I’m enjoying your blog! LOL, I’m so glad to read that I’m not the only one that gets chased by angry girls! They don’t forget a face either it seems
I have to stay inside a day or two after hive inspections or wear my head gear if I need to plant or cut grass. Before inspections though you’d never know they were here, except for happily buzzzing around. I’ve had times when they’ve been up my legs as well.
When my friend I were getting my bees into my hive (a split given to me by a generous friend) I had an audience standing a distance away, and my dad was among them. My dad didn’t know drones cannot sting, so when a clueless drone was put on him he went crazy, flailing and hitting himself while the drone clumsily moseyed on his shirt, unaffected. Priceless.
I wasn’t laughing when I was running around my yard because I could here a mad buzzing coming at me. Then I realized it was stuck in my hair. Amazingly, I wasn’t stung. This is my first year, and I’ve yet to be stung.

### Listed records
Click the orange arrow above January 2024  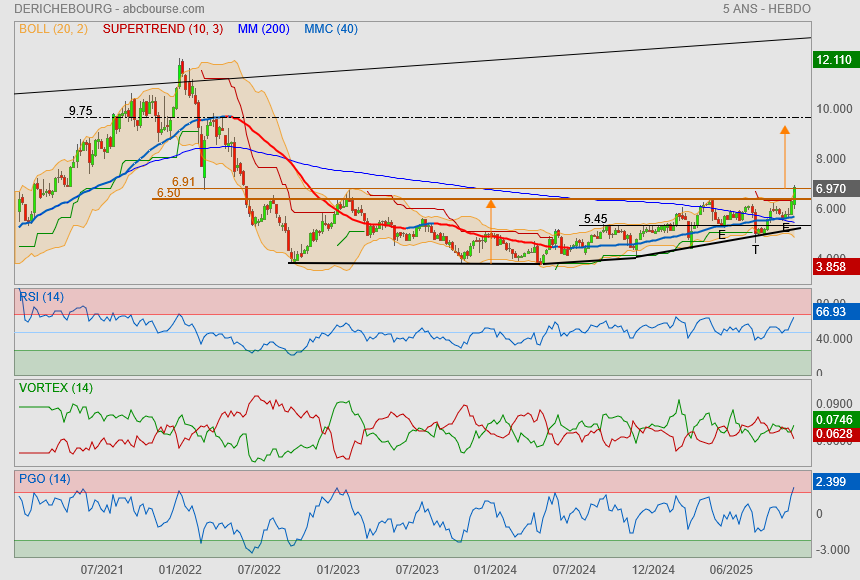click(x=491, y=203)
* * *
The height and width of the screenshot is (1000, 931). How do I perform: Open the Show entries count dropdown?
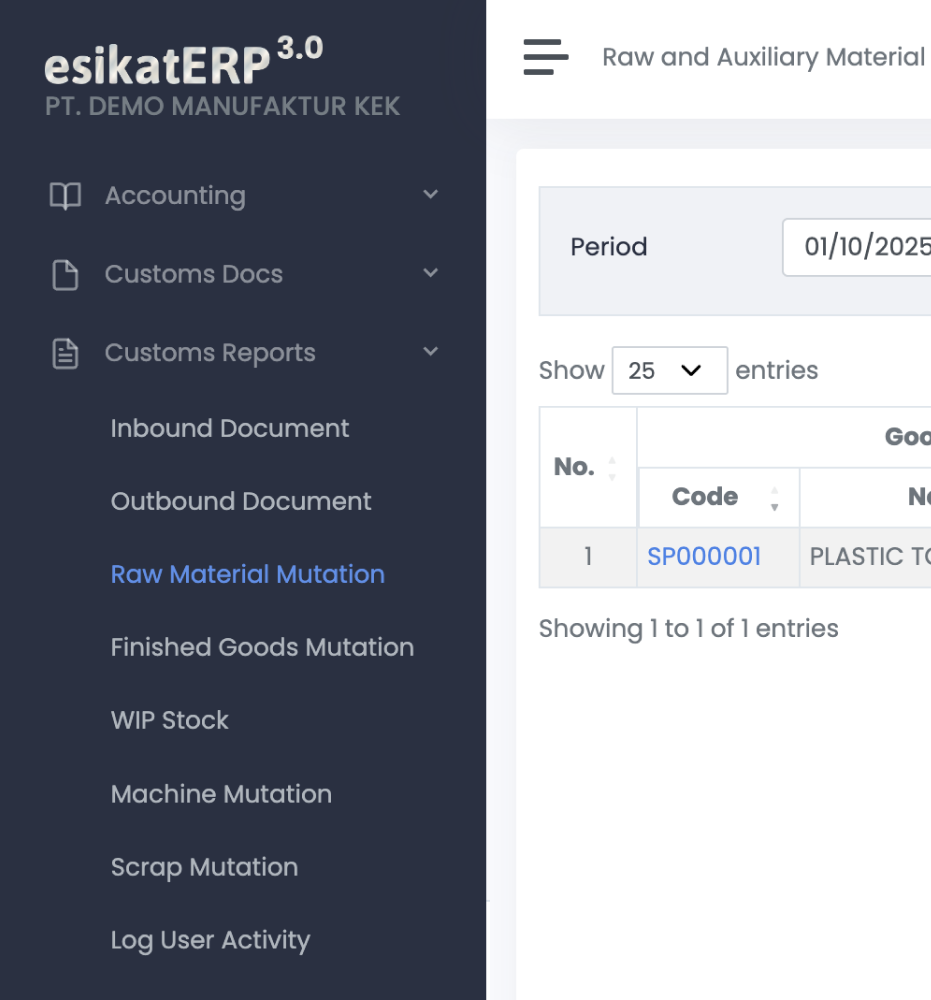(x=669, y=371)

### What you need to do
1 - In the beekeeping comment, where did the bees that went into the writer's hive come from?
2 - Switch "head gear" to "veil" and write out everything in the beekeeping comment from "I’m enjoying your" down to "shirt, unaffected. Priceless.".
Answer using only the beekeeping comment, not the material.

### Solutions
1 - They were a split given to the writer by a generous friend.

2 -
I’m enjoying your blog! LOL, I’m so glad to read that I’m not the only one that gets chased by angry girls! They don’t forget a face either it seems
I have to stay inside a day or two after hive inspections or wear my veil if I need to plant or cut grass. Before inspections though you’d never know they were here, except for happily buzzzing around. I’ve had times when they’ve been up my legs as well.
When my friend I were getting my bees into my hive (a split given to me by a generous friend) I had an audience standing a distance away, and my dad was among them. My dad didn’t know drones cannot sting, so when a clueless drone was put on him he went crazy, flailing and hitting himself while the drone clumsily moseyed on his shirt, unaffected. Priceless.